In the classification problem, it is preferable that the training examples are evenly distributed among the classes. Some classifiers take into account the errors for different classes with same weights and in case of imbalance they become more focused on the overrepresented classes. The reason for such behavior of classifiers is that identifying the characteristics of the majority class contributes stronger to the target value (quality functional or error function) than identifying the characteristics of the minority class. However, the imbalanced classification data sets are often observed in applied problems [ 4-11 ]. Data sets for the lithological description of core are no exception. The imbalance of classes is associated with different rock occurrence. The following methods can be used to train a model on imbalanced data [911]:

1. Balancing, that is changing the ratio of classes in the sample by increasing the number of instances of the minority class (oversampling) or reducing the number of instances of the majority class (undersampling).

2. Making adjustments to the learning algorithm. For example, setting different penalties for classes in the support vector machine, changing the probability threshold for classifying an example as a class in trees.

3. Establishing different error rates for classes. The cost of errors can be taken into account both when changing the ratio of classes in the sample, and when making adjustments to the learning algorithm.

4. The use of boosting.

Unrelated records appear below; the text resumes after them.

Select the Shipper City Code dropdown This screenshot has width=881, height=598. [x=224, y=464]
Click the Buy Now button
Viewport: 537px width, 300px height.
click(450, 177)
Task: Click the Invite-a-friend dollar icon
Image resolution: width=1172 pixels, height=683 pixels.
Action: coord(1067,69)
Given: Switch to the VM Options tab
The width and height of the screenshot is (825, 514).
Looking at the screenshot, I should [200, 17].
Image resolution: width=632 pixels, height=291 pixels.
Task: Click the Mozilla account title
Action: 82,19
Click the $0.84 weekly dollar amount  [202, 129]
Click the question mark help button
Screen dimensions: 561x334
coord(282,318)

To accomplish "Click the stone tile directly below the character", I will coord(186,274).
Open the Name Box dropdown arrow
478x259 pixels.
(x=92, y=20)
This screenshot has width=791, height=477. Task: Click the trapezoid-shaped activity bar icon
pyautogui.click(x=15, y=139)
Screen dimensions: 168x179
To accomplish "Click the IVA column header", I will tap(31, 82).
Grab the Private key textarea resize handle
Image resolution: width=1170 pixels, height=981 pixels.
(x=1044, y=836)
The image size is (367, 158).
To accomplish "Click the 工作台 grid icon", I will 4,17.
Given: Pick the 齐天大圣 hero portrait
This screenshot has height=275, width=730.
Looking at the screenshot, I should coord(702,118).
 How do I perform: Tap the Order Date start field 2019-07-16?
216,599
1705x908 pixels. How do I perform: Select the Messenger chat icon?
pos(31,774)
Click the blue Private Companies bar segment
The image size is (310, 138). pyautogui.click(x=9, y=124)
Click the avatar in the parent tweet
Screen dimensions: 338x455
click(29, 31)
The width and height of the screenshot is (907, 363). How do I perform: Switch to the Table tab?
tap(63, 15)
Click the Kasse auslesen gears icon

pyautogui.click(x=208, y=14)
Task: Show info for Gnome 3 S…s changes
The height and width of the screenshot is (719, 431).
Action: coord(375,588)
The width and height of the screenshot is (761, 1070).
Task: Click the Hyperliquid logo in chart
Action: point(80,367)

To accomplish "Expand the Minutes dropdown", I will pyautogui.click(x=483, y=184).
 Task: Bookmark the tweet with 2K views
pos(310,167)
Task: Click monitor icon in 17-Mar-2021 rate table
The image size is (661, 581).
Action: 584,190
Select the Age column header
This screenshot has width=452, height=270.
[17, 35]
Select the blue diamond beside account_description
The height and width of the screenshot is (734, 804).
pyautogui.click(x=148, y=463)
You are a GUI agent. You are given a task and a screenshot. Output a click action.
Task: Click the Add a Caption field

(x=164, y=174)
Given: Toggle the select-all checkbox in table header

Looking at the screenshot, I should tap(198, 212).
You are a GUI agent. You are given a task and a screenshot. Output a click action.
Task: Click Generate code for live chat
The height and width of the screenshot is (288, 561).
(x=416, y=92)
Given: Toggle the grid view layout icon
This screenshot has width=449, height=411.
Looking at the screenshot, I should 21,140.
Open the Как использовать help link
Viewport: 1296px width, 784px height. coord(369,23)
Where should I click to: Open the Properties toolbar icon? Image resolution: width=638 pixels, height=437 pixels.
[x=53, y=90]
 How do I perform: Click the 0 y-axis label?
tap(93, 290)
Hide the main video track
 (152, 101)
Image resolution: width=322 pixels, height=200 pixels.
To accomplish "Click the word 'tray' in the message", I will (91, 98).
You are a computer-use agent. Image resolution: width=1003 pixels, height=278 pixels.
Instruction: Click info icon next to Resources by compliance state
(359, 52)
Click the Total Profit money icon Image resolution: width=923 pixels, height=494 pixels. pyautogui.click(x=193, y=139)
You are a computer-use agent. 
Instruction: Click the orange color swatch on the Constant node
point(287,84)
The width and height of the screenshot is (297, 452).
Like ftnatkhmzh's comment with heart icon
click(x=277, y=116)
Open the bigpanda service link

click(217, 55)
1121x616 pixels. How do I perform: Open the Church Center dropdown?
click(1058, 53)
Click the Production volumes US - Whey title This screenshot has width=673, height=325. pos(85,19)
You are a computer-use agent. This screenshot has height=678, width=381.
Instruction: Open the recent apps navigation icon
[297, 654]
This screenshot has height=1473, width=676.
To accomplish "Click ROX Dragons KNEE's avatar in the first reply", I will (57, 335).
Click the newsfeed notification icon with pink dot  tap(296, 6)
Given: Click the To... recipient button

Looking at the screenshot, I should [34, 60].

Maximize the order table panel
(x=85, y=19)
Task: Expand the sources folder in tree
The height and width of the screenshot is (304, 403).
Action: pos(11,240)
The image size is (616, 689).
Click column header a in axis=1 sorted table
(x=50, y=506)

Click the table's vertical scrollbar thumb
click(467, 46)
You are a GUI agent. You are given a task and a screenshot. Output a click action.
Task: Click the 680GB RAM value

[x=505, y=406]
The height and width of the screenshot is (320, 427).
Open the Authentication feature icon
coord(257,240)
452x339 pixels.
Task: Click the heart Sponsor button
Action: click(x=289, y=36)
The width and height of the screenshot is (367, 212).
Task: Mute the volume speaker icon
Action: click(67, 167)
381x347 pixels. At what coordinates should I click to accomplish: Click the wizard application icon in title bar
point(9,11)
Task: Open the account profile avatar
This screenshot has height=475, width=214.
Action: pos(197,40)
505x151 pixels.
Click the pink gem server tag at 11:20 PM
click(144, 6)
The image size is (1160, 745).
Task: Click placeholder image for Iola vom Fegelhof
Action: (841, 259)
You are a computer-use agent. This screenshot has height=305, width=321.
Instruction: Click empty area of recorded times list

Several classifiers that correct each other's errors can improve the quality of model predictions based on examples of a minority class.

For lithological description based on full-size core photographs, we investigate the oversampling. This approach balances samples by increasing the number of examples of the minority class. Some of the existing oversampling techniques are as follows:

1. Random oversampling: Copies of randomly selected elements of the minority class are created until the required ratio is reached.

2. SMOTE (Synthetic Minority Oversampling Technique) [ 12 ]: New examples are generated by interpolating the examples of the minority class — some i-th example and one of its k-nearest neighbors. There are several options for choosing the i-th example. One can make a random selection (Regular SMOTE), select an example depending on the classes to which the surrounding examples (Borderline SMOTE) belong, depending on the constructed support vectors or on the constructed clusters.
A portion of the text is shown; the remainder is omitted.